▶ [GOAL OF THE EXERCISE]: How many lines in the data below contain the word "height"? Reply with the count alone.

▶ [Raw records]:
>> START

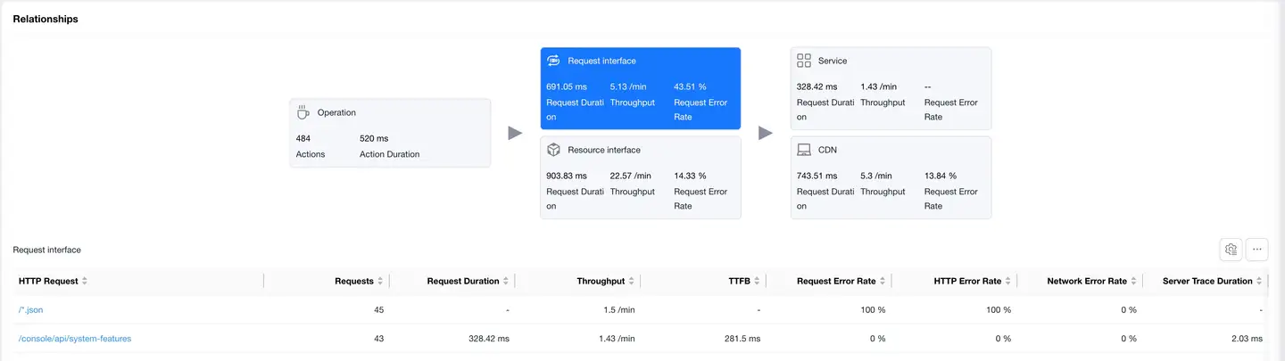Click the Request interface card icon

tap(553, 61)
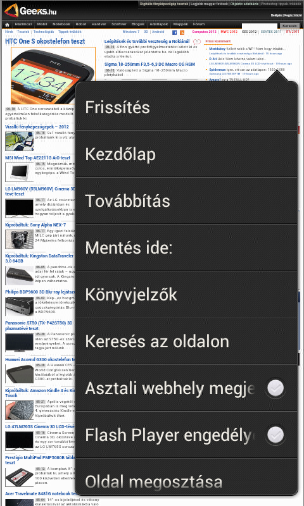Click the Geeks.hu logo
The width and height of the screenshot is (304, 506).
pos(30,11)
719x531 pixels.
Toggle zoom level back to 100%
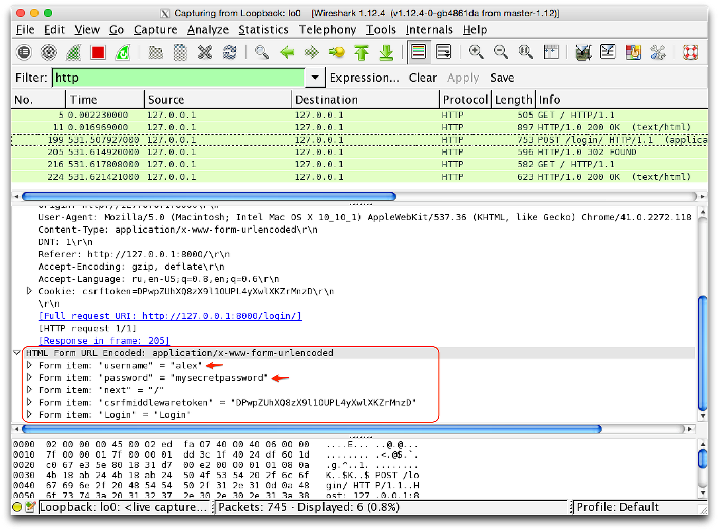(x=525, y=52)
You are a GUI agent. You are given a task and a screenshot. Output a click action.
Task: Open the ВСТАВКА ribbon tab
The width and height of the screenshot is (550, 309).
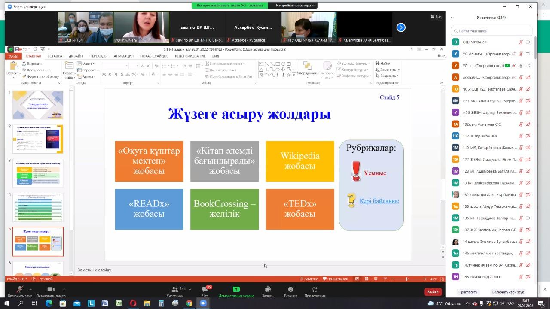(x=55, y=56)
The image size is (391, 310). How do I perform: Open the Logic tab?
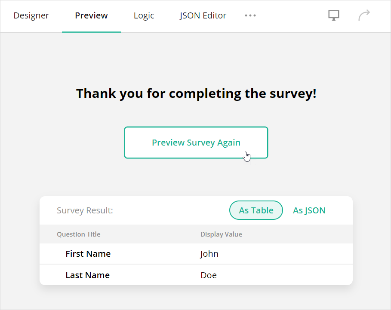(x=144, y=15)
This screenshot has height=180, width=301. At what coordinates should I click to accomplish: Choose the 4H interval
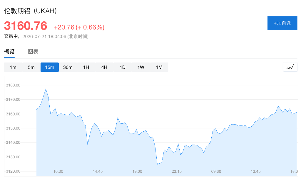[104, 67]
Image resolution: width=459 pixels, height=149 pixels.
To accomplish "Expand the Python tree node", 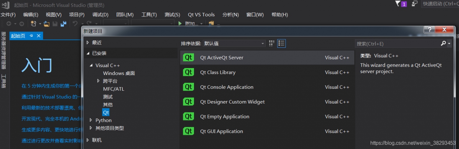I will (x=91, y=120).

>> END
>> START

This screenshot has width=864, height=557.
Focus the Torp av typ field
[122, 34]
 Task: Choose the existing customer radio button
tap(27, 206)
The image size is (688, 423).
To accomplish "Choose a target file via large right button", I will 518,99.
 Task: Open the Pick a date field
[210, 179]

>> END
>> START

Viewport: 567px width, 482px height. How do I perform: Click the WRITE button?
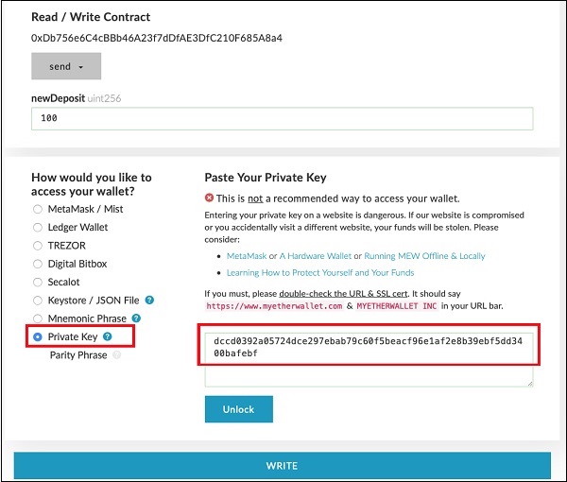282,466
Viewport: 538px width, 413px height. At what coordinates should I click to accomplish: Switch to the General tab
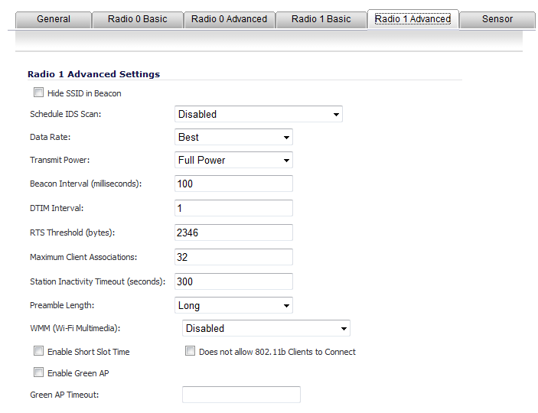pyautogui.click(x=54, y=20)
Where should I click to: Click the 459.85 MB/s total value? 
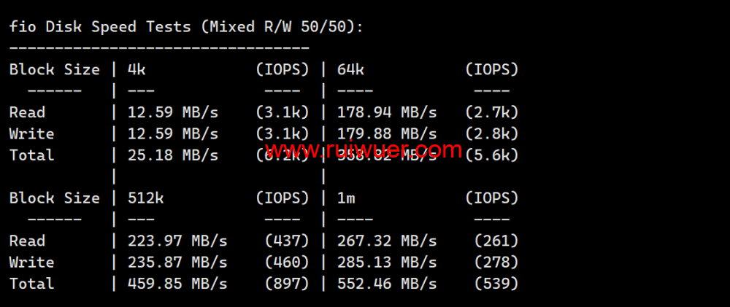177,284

>> END

▶ [RESULT]: 7